Can I manage another set of pricing with multiple tiers?
Can I carry all the manufacturers that are on the contract?
Can I work on the margins the GPO requires?
Can I provide the GPO with the correct reporting?
Many companies don't realize their investment is just beginning when a contract is signed. ''It doesn't lower costs on a sales force or on marketing,'' says Colonna. ''In many cases, I believe it's a case of 'be careful of what you wish for.''' He believes the dynamics are the same for smaller manufacturers.
Another area of misunderstanding is that GPOs cannot write effective contracts with ''niche'' general line distributors. ''We cannot help our members by writing a contract on odds and ends that only benefits the distributor's margin. They have to be able to offer our members consistent pricing across the board.''
Just because a company does not have a GPO contract doesn't mean they shouldn't pursue business in the acute care market, says Colonna. ''Smaller companies have a wonderful opportu-nity if they focus on non-contract items. They can make better margins, make fewer investments, and really add value to the hospital.'' And if they're intent on pursuing contract business, ''go to the IDNs,'' says Colonna. ''That's a much better place to start than a GPO.''
Agreement to Expand SSH's Contract Portfolio
Shared Services Healthcare's recent affiliation agreement with St. Louis-based MedAssets HSCA will change the complexion of the group. Under the agreement, signed in April, Shared Services will remain an independent, nonprofit organization, but will blend its contract portfolio with that of MedAssets HSCA. The end result is that Shared Services will be able to provide its member facilities access to nearly twice as many contracts as it did prior to the agreement. In addition, Shared Services will continue to develop regional contracts for its own members.

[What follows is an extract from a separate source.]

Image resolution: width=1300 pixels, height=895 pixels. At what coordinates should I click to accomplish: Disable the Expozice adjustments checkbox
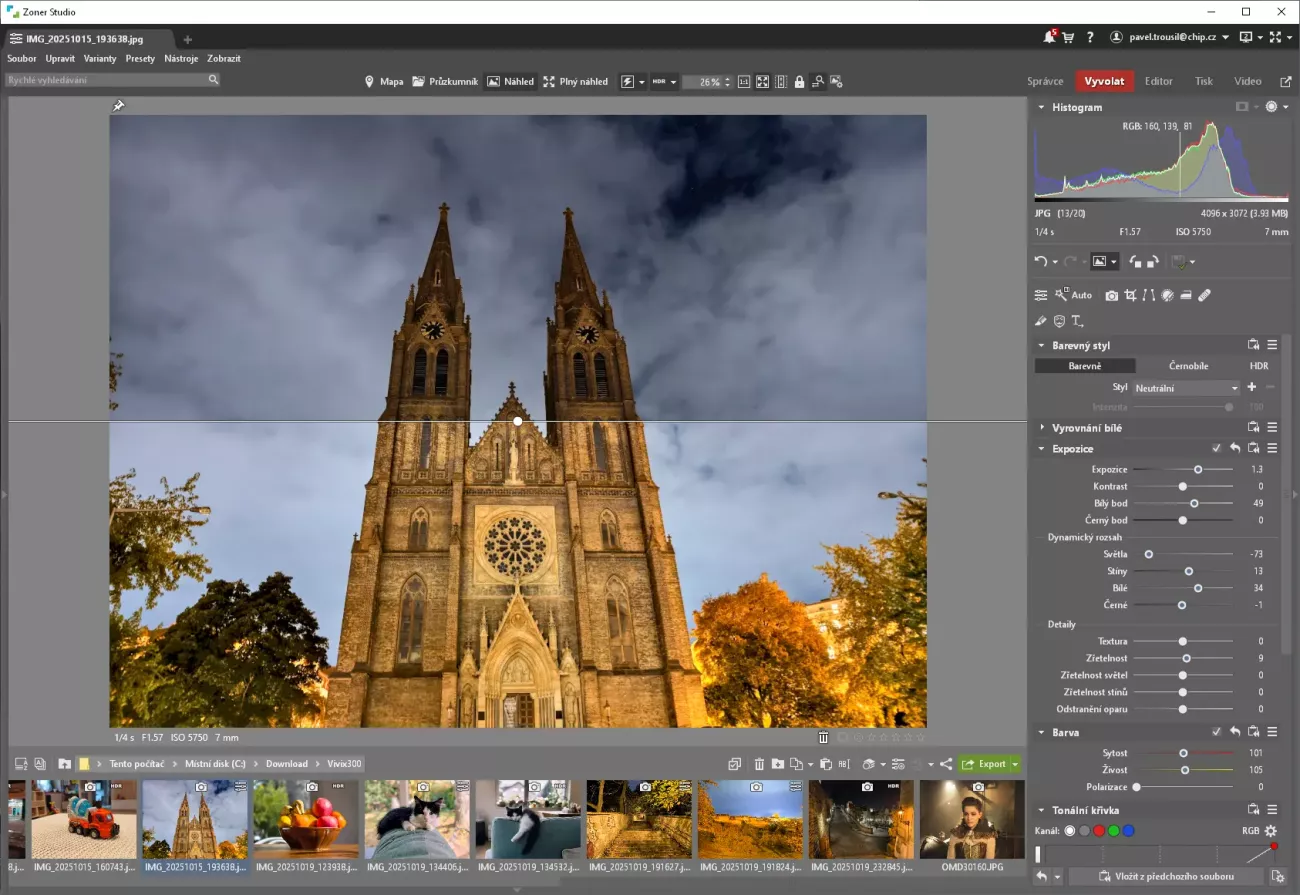[1216, 449]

''Shared Services is not being bought and is not merging,'' said Sandra Green, president and CEO of Shared Services Healthcare ''This affiliation gives certain exclusive marketing rights to SSH to market MedAssets HSCA's contract portfolio. Our members will now receive the benefits of a national GPO with the personal service they've become accustomed to from Shared Services.''
Rand Ballard, president of MedAssets HSCA called the agreement an ''alliance of companies with complementary strengths,'' adding that ''We can now offer more products to a larger customer base, enabling us to attract better discounts for all of our customers.''
MedAssets HSCA serves more than 15,000 healthcare providers nationwide with purchasing power approaching $7 billion in gross throughput.
Repertoire Magazine spoke to Joe as he was preparing to leave his current position as VP of Operations for Shared Services Healthcare and begin his new position as Executive VP Corporate Sponsorships and Business Development with Care Lift International, a charitable organization dedicated to improving global healthcare.